How do you ensure that all your programmes are aligned with the National Development Plan?

It’s not an option, it must be done and it will be done. But we also have internal mechanisms like inter-governmental forums where we meet and look at all those things. Everything we do is aligned, there can’t be clashes. It’s not like we have a choice. The NDP is a national plan.

Mayor Parks Tau was recently quoted saying that 10, 000 people move to Johannesburg every month. What impact does this have on economic development?

It has a huge impact on social and economic development. We already have a huge number of unemployed people and most of those who come here are looking for work. So it adds into the number of people looking for work and some of them come with families. It adds on the human settlements list, and adds more people who must get all kinds of government services. And the resources are not growing, they are limited. So it’s a challenge because we have to continue working to grow the economy under those conditions.

An issue of the department’s visibility or yourself on social media was raised with us. Do you think you are using social media optimally to reach your constituency, especially the youth?

To communicate with people we must use different platforms wherever they are, in the church or social media. I don’t know who determines whether we use social media optimally but we are there.

The department is on Facebook, and even on YouTube they can get some of our videos. Twitter gives us feedback every week saying we’re doing well. But there’s always room for improvement.

Lastly, what legacy do you want to leave when you leave this office?
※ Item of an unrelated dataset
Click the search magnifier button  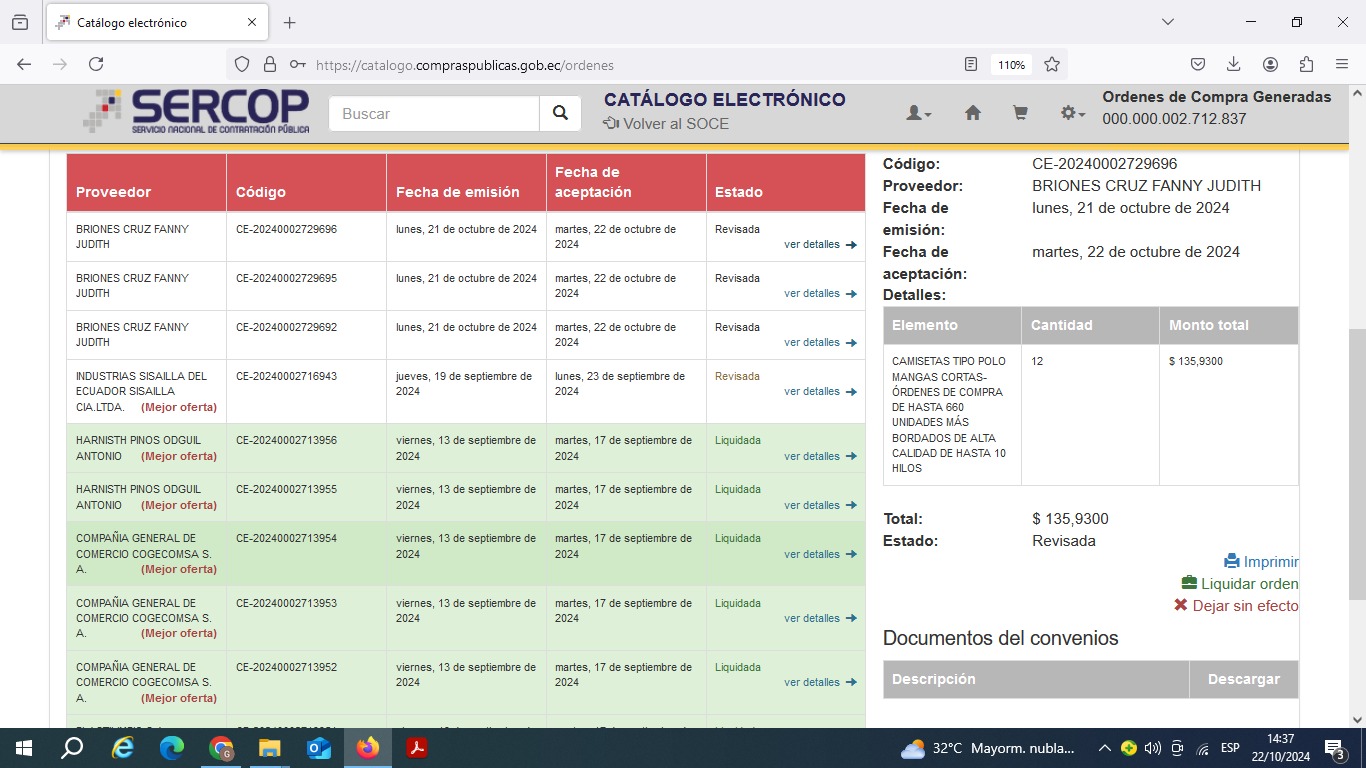pyautogui.click(x=560, y=114)
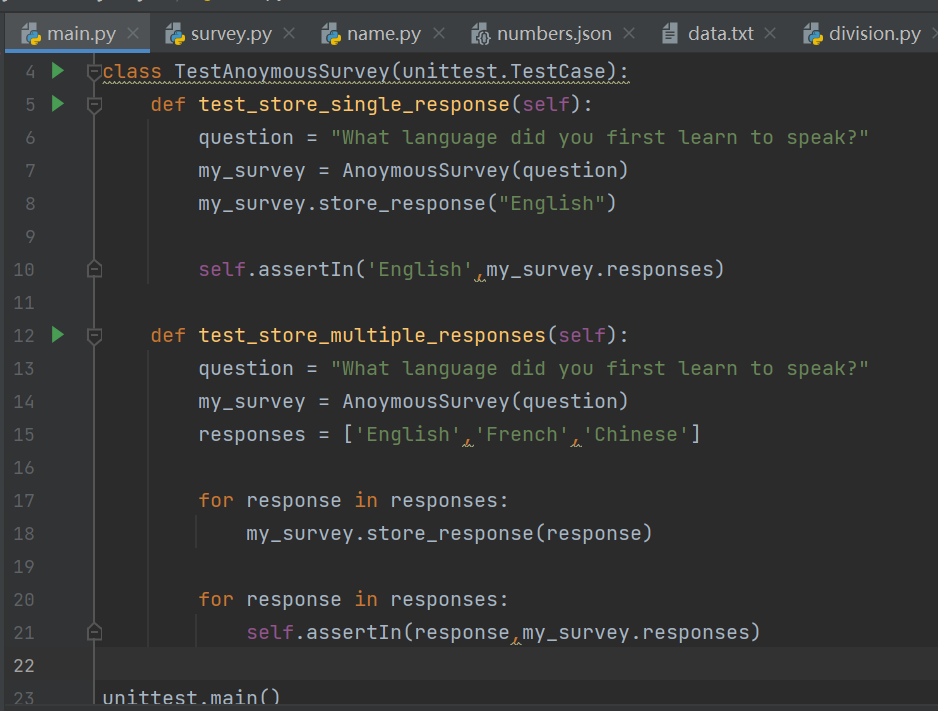Close the main.py tab
This screenshot has width=938, height=711.
point(133,34)
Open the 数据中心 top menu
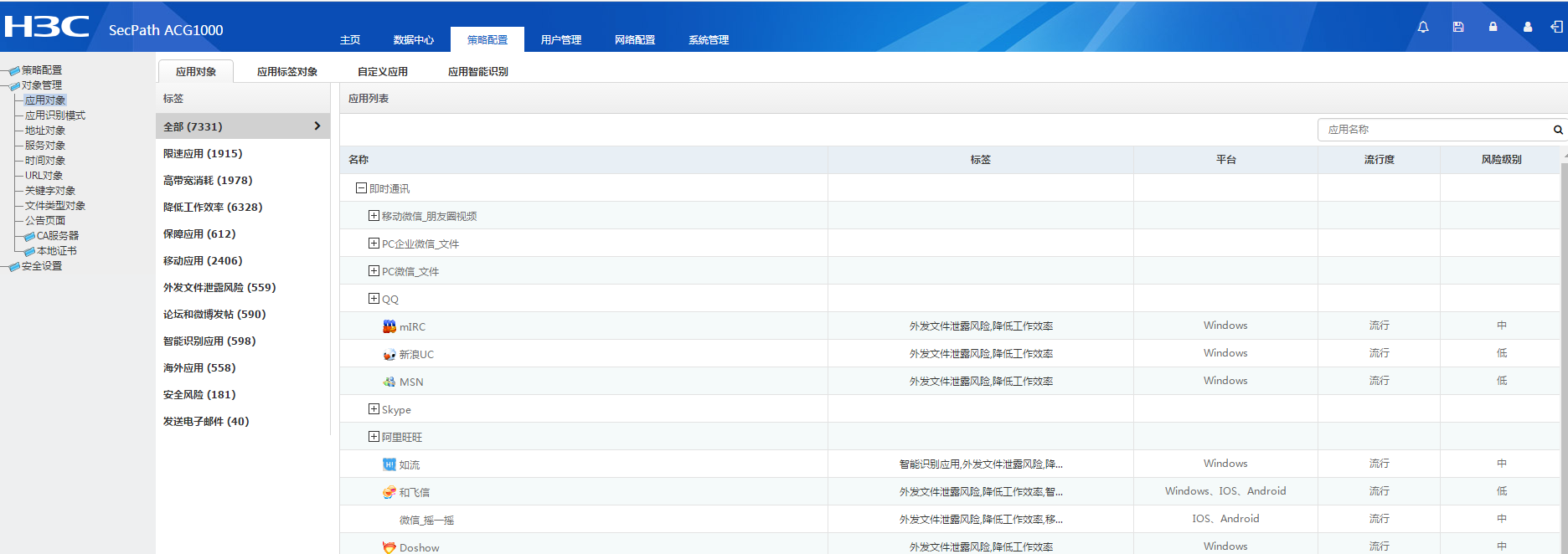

I didn’t come into this office because I contested elections. The ANC did. So it’s not about my legacy but the legacy of the ANC to change the structure of the economy, the patterns of ownership, getting new entrants into the economy and making sure that there is equality.

People who want to have their own legacies end up messing up because they think about themselves and not what the broader picture is. The change I want to see is the change the ANC wants to see. As to whether when I’ve left people would decide to remember certain things about me it’s fine, it’s up to them. But I cannot make an effort to be remembered in a particular way.